What I mean by "valid" resource is a resource that is eligible to be classified with a certain content model. A "work-in-progress" item may still have some hard constraints (e.g. a UID) which, if not satisfied, should prevent it to be stored in the repository as it is "bad data".
That is why I think point 1 and 2 in Elliot's scenario should not happen in a "normal" scenario. IMO, if you are relying on a content model, you would expect all stored resources to follow it all the time. That is, validation may be asynchronous, but the resource should not be persisted until validation is passed.
As for point #3, that is a very normal scenario.

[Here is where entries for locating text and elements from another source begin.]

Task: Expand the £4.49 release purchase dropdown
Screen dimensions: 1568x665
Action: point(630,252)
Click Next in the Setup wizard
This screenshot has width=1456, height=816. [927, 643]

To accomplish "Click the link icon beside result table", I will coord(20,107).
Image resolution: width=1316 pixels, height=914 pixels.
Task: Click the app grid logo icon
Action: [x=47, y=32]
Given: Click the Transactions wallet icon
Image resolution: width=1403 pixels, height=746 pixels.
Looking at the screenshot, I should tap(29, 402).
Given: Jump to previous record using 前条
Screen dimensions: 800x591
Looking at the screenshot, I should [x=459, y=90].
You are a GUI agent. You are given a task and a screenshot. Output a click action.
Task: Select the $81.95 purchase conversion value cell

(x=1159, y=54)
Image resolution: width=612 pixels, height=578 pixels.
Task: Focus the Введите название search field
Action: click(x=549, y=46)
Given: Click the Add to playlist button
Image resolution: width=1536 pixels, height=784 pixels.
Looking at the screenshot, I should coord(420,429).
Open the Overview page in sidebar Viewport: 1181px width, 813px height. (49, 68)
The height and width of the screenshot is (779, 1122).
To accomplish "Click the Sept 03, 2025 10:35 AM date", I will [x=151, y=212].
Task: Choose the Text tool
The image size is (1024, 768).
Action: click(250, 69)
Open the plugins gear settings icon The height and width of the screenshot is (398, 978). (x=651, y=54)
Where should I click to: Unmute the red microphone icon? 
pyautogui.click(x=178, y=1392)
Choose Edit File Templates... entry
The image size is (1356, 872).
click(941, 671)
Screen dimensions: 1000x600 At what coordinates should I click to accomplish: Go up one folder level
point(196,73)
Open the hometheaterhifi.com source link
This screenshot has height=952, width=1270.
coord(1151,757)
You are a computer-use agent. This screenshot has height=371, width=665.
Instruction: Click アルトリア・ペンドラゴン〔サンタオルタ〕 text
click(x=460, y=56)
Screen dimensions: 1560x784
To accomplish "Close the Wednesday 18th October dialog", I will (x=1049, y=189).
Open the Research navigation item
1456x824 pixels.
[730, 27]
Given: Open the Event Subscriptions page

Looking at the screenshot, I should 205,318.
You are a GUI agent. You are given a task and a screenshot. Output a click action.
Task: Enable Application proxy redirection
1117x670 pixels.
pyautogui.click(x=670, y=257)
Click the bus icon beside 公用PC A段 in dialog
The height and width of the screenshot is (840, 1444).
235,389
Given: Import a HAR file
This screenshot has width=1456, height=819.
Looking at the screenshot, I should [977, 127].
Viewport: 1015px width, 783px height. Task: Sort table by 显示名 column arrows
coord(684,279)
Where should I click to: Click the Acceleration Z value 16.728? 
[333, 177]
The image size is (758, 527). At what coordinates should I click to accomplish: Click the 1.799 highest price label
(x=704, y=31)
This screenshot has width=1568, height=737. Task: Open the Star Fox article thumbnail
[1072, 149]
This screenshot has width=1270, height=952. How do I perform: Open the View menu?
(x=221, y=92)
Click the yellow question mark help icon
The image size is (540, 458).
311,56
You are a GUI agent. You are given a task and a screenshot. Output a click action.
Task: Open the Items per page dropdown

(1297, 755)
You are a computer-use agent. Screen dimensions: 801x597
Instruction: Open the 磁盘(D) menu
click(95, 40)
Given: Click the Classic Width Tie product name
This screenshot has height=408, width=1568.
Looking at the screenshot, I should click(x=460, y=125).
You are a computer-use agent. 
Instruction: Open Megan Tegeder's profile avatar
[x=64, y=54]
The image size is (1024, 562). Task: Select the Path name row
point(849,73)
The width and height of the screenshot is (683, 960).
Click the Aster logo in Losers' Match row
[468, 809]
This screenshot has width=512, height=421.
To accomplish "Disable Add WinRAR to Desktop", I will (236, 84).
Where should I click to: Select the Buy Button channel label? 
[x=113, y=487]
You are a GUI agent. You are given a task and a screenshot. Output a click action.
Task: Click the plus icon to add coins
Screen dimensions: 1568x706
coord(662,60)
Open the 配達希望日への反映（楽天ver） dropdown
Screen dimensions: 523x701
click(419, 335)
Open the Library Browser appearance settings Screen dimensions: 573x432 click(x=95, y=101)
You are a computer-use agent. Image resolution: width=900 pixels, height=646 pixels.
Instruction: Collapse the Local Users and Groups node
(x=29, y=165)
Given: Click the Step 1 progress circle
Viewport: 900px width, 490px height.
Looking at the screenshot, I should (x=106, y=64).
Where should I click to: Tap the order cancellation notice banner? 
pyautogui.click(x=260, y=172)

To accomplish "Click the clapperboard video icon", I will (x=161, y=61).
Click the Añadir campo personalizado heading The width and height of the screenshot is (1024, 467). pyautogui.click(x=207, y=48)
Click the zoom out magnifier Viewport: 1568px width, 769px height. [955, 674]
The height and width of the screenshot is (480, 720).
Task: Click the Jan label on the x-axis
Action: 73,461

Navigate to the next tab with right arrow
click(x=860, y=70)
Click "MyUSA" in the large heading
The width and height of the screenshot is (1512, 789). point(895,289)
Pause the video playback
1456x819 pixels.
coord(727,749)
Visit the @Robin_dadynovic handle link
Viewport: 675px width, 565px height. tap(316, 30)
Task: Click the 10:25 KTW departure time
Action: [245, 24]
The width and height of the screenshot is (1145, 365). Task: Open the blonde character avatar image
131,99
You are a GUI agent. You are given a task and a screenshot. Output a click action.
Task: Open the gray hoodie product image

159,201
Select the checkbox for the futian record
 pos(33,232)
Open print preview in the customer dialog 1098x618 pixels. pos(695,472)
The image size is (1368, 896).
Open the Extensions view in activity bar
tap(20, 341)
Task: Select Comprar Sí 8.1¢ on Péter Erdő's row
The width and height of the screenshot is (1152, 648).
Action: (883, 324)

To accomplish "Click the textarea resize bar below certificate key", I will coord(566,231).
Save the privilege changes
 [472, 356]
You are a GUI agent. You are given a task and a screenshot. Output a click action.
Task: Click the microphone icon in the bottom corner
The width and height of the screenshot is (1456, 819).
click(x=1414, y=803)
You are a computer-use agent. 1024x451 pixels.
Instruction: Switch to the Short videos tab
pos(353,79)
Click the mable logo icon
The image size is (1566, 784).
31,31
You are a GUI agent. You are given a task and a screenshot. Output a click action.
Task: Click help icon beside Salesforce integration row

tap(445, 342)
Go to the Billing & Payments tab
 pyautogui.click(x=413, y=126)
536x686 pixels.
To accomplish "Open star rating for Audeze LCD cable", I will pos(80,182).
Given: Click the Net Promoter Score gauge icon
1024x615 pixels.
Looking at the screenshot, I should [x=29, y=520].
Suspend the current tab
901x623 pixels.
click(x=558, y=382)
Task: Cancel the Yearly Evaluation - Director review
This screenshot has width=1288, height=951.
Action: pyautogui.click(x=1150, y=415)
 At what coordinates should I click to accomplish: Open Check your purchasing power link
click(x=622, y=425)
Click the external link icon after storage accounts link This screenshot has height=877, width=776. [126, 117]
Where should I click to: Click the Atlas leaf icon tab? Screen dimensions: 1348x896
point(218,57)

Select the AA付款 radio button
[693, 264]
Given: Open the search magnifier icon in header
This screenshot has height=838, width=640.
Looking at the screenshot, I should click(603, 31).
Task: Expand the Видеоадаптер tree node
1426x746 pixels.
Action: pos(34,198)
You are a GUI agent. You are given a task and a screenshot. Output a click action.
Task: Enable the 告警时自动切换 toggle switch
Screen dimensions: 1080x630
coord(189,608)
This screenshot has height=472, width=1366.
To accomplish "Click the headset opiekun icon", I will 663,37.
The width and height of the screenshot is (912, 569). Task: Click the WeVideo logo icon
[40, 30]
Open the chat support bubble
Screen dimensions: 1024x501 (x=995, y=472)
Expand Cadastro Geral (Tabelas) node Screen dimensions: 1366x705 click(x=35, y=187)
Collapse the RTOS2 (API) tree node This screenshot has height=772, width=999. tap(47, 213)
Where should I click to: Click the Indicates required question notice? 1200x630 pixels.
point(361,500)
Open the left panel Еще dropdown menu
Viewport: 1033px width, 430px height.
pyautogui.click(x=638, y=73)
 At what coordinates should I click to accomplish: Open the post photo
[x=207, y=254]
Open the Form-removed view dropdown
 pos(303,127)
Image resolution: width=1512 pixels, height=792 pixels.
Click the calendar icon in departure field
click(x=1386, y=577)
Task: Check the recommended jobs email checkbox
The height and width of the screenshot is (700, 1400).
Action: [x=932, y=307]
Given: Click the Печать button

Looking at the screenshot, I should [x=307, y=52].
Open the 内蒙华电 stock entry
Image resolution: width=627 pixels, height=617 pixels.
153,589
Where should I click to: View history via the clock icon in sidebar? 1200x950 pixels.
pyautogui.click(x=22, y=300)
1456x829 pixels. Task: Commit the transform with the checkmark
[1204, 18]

That said, I agree with the need for ad-hoc validation. In all cases, we need to be able to re-validate part or all the repository.
Stefano Cossu
Your use case could maybe be resolved by using a "basic resource" content model to which a "publish-ready resource" content model is added at a later time: the former has constraints mandatory for that resource to even be ingested, the latter additional constraints to classify the resource as "completed". This implies the use of multiple content models on a resource, which may need some extra discussion.
Elliot Metsger
I had assumed, perhaps mistakenly, that a resource could participate in multiple models at once, because nothing prevents a Fedora resource from having multiple rdf:types, and presumably any one of those types could be linked to a content model.
Stefano Cossu
I assumed that possibility too, but I wanted to make it clear whether this may be the actual case or not; if it were, there may be more hings to consider, such as how to deal with conflicting validation rules.